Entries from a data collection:
--------------------------------

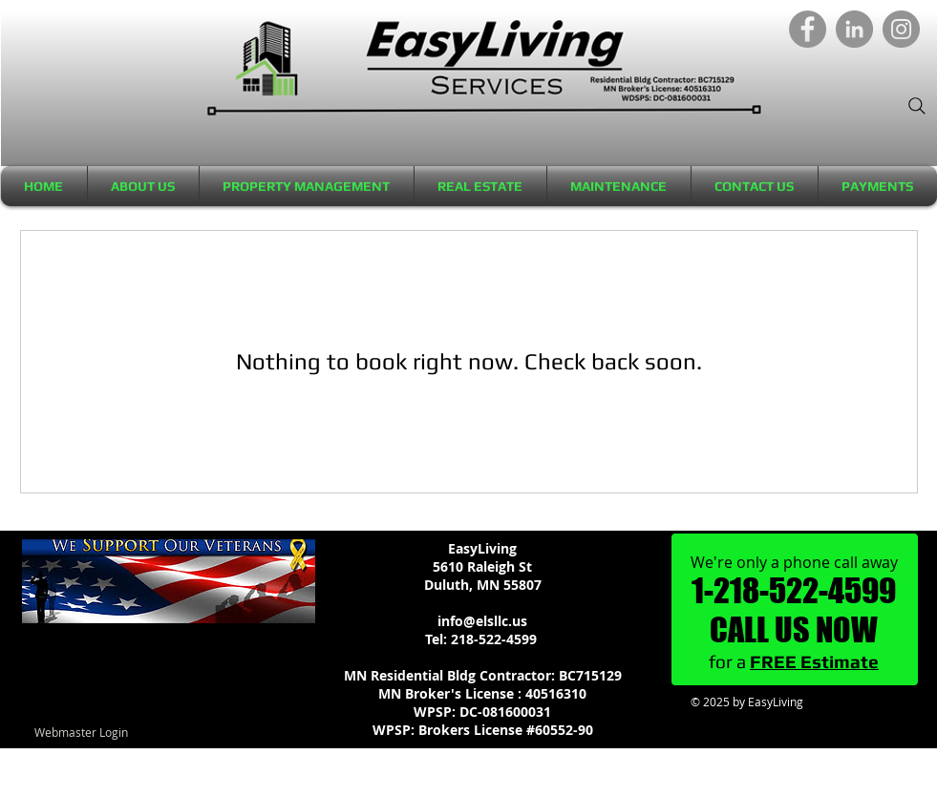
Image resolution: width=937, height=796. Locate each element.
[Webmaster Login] (81, 732)
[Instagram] (901, 29)
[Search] (917, 106)
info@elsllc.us (482, 621)
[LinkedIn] (854, 29)
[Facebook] (807, 29)
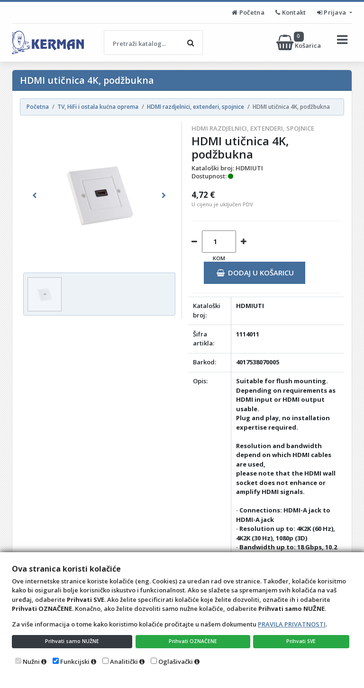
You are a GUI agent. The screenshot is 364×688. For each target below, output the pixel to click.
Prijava (332, 12)
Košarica (299, 42)
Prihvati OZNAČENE (194, 640)
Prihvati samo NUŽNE (72, 640)
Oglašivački (175, 661)
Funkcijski (75, 661)
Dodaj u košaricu (255, 272)
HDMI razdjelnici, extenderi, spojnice (252, 128)
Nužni (31, 661)
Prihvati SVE (302, 640)
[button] (34, 195)
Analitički (124, 661)
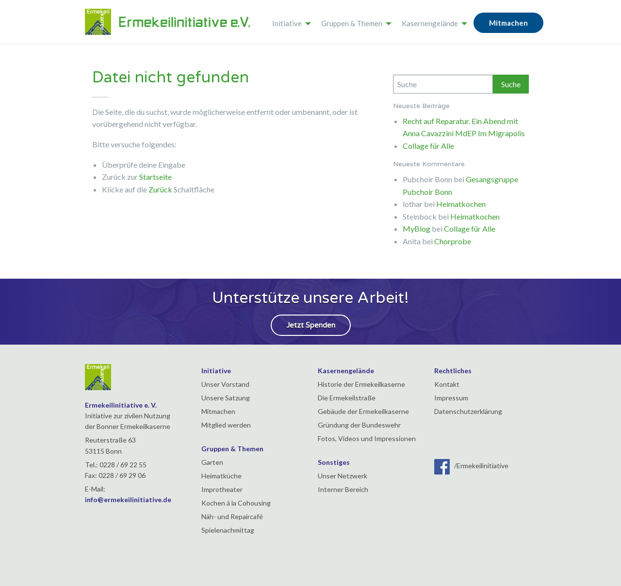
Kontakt (446, 384)
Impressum (451, 398)
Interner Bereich (343, 489)
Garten (212, 462)
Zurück (160, 189)
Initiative (287, 23)
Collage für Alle (428, 145)
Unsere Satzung (225, 398)
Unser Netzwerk (342, 476)
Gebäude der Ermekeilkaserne (363, 411)
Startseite (155, 176)
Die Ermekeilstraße (347, 398)
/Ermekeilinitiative (471, 465)
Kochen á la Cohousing (236, 503)
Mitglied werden (226, 425)
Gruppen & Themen (351, 23)
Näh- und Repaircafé (232, 516)
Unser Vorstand (225, 384)
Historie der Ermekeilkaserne (361, 384)
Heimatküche (221, 476)
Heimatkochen (461, 203)
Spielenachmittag (227, 530)
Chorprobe (452, 241)
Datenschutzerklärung (468, 411)
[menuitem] (288, 22)
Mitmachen (508, 22)
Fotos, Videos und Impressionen (367, 438)
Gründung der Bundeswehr (359, 425)
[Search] (443, 84)
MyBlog (416, 228)
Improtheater (222, 489)
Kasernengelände (430, 23)
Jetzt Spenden (310, 325)
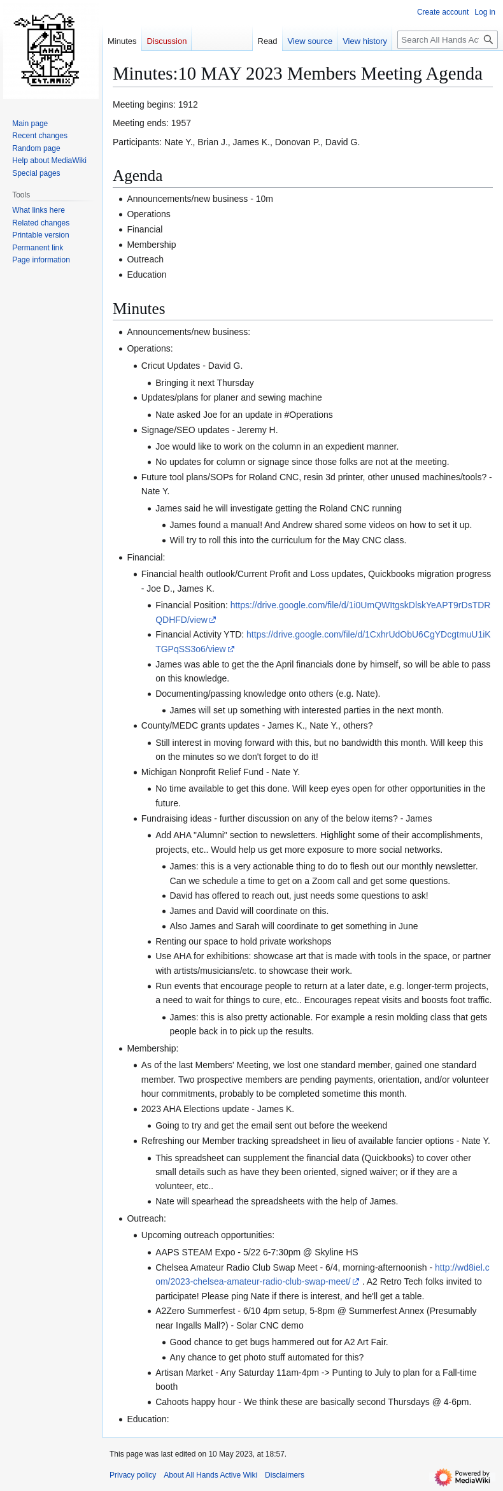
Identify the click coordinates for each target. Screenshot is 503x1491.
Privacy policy (133, 1475)
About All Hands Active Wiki (210, 1475)
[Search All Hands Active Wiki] (447, 40)
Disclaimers (284, 1475)
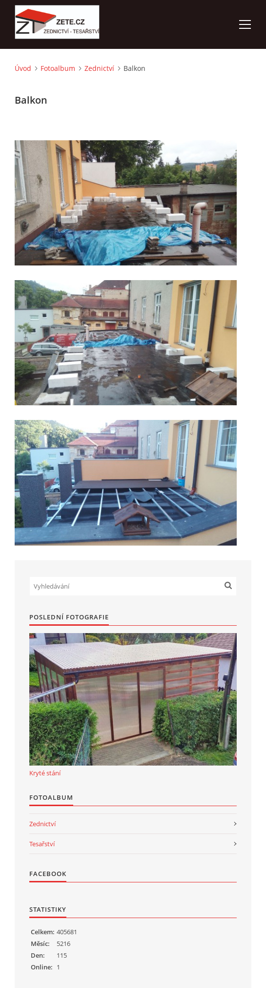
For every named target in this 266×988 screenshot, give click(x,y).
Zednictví (99, 68)
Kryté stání (45, 772)
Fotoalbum (58, 68)
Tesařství (42, 843)
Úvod (23, 68)
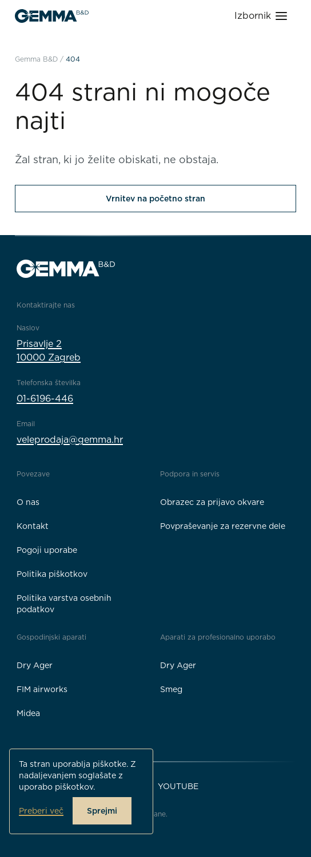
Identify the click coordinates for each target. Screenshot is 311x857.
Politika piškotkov (52, 574)
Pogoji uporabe (47, 550)
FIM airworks (42, 689)
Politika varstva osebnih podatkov (64, 603)
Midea (28, 713)
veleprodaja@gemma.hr (70, 439)
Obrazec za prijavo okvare (212, 502)
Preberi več (41, 810)
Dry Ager (35, 665)
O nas (28, 502)
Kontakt (33, 526)
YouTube (178, 786)
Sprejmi (102, 810)
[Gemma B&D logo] (52, 16)
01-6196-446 (45, 398)
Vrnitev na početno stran (155, 198)
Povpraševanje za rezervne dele (222, 526)
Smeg (171, 689)
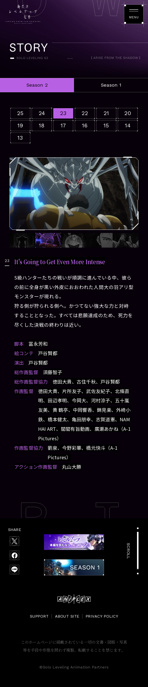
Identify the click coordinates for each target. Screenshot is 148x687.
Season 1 (111, 85)
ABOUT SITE (67, 616)
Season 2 (37, 85)
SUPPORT (39, 616)
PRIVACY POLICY (102, 616)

--------------------------------

Rewrite all of the entries above with every occurrence of "click coordinates" switched to "tap coordinates" and nothing else changed, leaving out the pictures.

Image resolution: width=937, height=796. Locate each element.
[Webmaster Login] (81, 732)
[Instagram] (901, 29)
[Search] (917, 106)
info@elsllc.us (482, 621)
[LinkedIn] (854, 29)
[Facebook] (807, 29)
You are a GUI agent. The screenshot is 364×688. For each target below, output the pixel to click.
Prijava (332, 12)
Košarica (299, 42)
Prihvati OZNAČENE (194, 640)
Prihvati samo NUŽNE (72, 640)
Oglašivački (175, 661)
Funkcijski (75, 661)
Dodaj u košaricu (255, 272)
HDMI razdjelnici, extenderi, spojnice (252, 128)
Nužni (31, 661)
Prihvati SVE (302, 640)
[button] (34, 195)
Analitički (124, 661)
Kontakt (446, 384)
Impressum (451, 398)
Interner Bereich (343, 489)
Garten (212, 462)
Zurück (160, 189)
Initiative (287, 23)
Collage für Alle (428, 145)
Unsere Satzung (225, 398)
Unser Netzwerk (342, 476)
Gebäude der Ermekeilkaserne (363, 411)
Startseite (155, 176)
Die Ermekeilstraße (347, 398)
/Ermekeilinitiative (471, 465)
Kochen á la Cohousing (236, 503)
Mitglied werden (226, 425)
Gruppen & Themen (351, 23)
Näh- und Repaircafé (232, 516)
Unser Vorstand (225, 384)
Historie der Ermekeilkaserne (361, 384)
Heimatküche (221, 476)
Heimatkochen (461, 203)
Spielenachmittag (227, 530)
Chorprobe (452, 241)
Datenschutzerklärung (468, 411)
[menuitem] (288, 22)
Mitmachen (508, 22)
Fotos, Videos und Impressionen (367, 438)
Gründung der Bundeswehr (359, 425)
[Search] (443, 84)
MyBlog (416, 228)
Improtheater (222, 489)
Kasernengelände (430, 23)
Jetzt Spenden (310, 325)
Identify the tap coordinates for each target. Screenshot is 503x1491.
Privacy policy (133, 1475)
About All Hands Active Wiki (210, 1475)
[Search All Hands Active Wiki] (447, 40)
Disclaimers (284, 1475)
For every named target in this 266×988 screenshot, give click(x,y).
Zednictví (99, 68)
Kryté stání (45, 772)
Fotoalbum (58, 68)
Tesařství (42, 843)
Úvod (23, 68)
Identify the tap coordinates for each target. Screenshot is 311x857.
Politika piškotkov (52, 574)
Pogoji uporabe (47, 550)
FIM airworks (42, 689)
Politika varstva osebnih podatkov (64, 603)
Midea (28, 713)
veleprodaja@gemma.hr (70, 439)
Obrazec za prijavo okvare (212, 502)
Preberi več (41, 810)
Dry Ager (35, 665)
O nas (28, 502)
Kontakt (33, 526)
YouTube (178, 786)
Sprejmi (102, 810)
[Gemma B&D logo] (52, 16)
01-6196-446 (45, 398)
Vrnitev na početno stran (155, 198)
Povpraševanje za rezervne dele (222, 526)
Smeg (171, 689)
Identify the tap coordinates for each target. Screenshot is 148x687.
Season 1 (111, 85)
ABOUT SITE (67, 616)
Season 2 (37, 85)
SUPPORT (39, 616)
PRIVACY POLICY (102, 616)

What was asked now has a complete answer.